From what has been said, the reader may be presumed to have gained something like an answer to our first question: What was Brother Matthew? Briefly, he was a representative monk of the most powerful monastery in England during the 13th century, when that monastery was at its best, and doing the work which in after times the Universities and great schools of the country took out of the hands of the religious houses; work, too, which since those days has been done by the printing-press, and by many other institutions better fitted to deal with the requirements of an immensely larger population, and to be the instruments of diffusing culture and refinement through the nation after it had outgrown the older machinery.

When we come to look into the personal history of Brother Matthew, the details of his biography need not detain us long. Sir Henry Taylor's famous line is only half true, after all;

'The world knows nothing of its greatest men'

really means that the world knows less about them than it would like to know. And yet the world knows almost as much about them as is good for it. The leading facts of a man's career are all that concern most of us—the main lines—not the details. Of Matthew Paris we know enough, because he has himself given us so faithful a picture of his times, and so charming an insight into the daily life which he led.

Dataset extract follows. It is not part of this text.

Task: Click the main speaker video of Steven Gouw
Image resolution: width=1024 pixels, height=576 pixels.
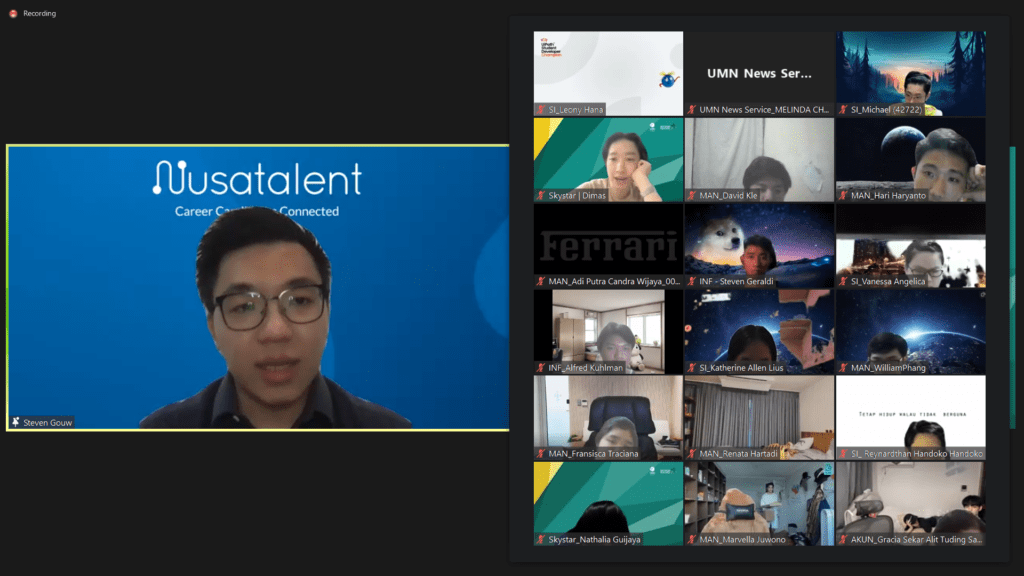Action: (258, 288)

Unnecessary doubt has been suggested as to his parentage, and whether his extraction was or was not from a stock that could boast of gentle blood. For our part we incline strongly to the belief, that Brother Matthew was called Paris because that was his name, and had been his father's name before him. A family of that name held lands in Bedfordshire in Henry III.'s time; others of the same stock were settled in Lincolnshire earlier still; and the Cambridgeshire family (one of whom was among the visitors of the monasteries under Henry VIII.) boasted of a long line of ancestors, and retained their estates in the Eastern Counties till late in the 17th century. Young Matthew probably received his education in the school at St. Alban's, and soon showed a decided taste for learning and the student's life, and that in the 13th century meant an inclination for the life of the cloister. Many a precocious lad is even now taught from his childhood to look forward to the glories of a College Fellowship, and the career which such an academic success may open to him; and in the 13th century a schoolboy's ambition was directed to the goal of admission to a great monastery—that step on the ladder which whosoever could reach, there was no knowing how high he might climb—how high above the common sons of earth or, if he preferred it, how high towards the heaven that is above the earth.

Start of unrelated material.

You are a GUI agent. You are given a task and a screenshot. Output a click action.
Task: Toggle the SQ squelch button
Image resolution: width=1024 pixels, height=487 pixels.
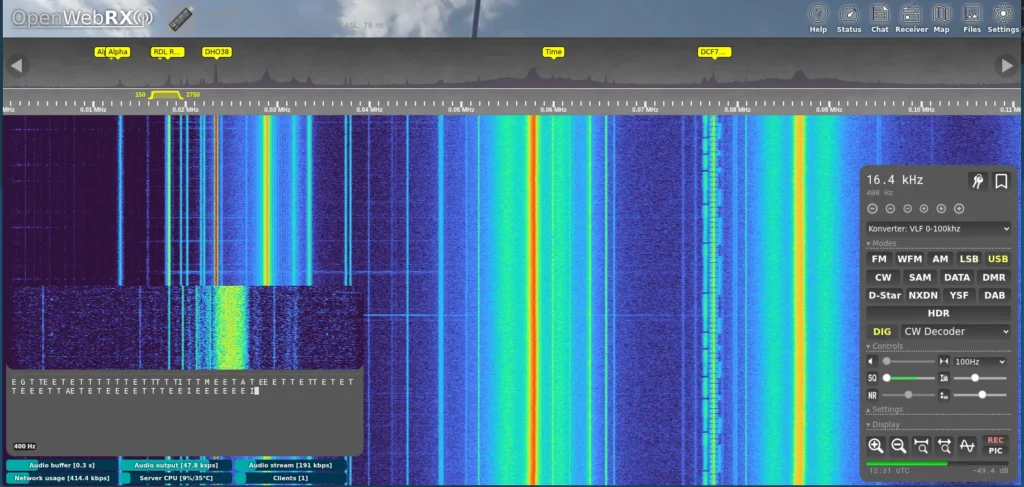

Matthew was probably born about the year 1200, and in January 1217 he became a monk at St. Alban's, i. e., he became a novice. At this time a lad could commence his noviciate at 15; but the age was subsequently advanced to 19, the younger limit having been found, as a rule, too early even for the preliminary discipline required. On the day after the lad was admitted, a frightful scene took place in the monastery. A band of Fawkes de Breauté's cut-throats had stormed the town of St. Alban's, burst into the Abbey, and slaughtered at the door of the church one Robert Mai, a servant of the Abbot. William de Trumpington was Abbot at this time, a vigorous and resolute personage, who ruled the convent with a firm hand. Like all really able men, he was ably seconded, for he knew how to choose his subordinates. At first the monks had repented of their choice, and there were quarrels and litigation and appeals to the Pope, and many serious 'unpleasantnesses;' but as time went on, Abbot William had won the allegiance of all the convent, and they were proud of him. He was a man of books, among his other virtues, and had an eye for bookish men; and when he deposed Roger de Wendover from being Prior of Belvoir with a somewhat high hand, and brought him back to St. Alban's, he doubtless did so because he knew that at Belvoir he was a square man in a round hole, while in the scriptorium of the Abbey he would be in his right place. Certainly the event proved that the Abbot was right, and it was to this judicious removal of a student and man of letters to his proper home that we owe so much of our knowledge of those interesting minutiæ of English history which the writer has revealed. It was under the eye of Robert de Wendover that Matthew Paris grew up, rendering him every year more and more substantial assistance in the library and in the scriptorium.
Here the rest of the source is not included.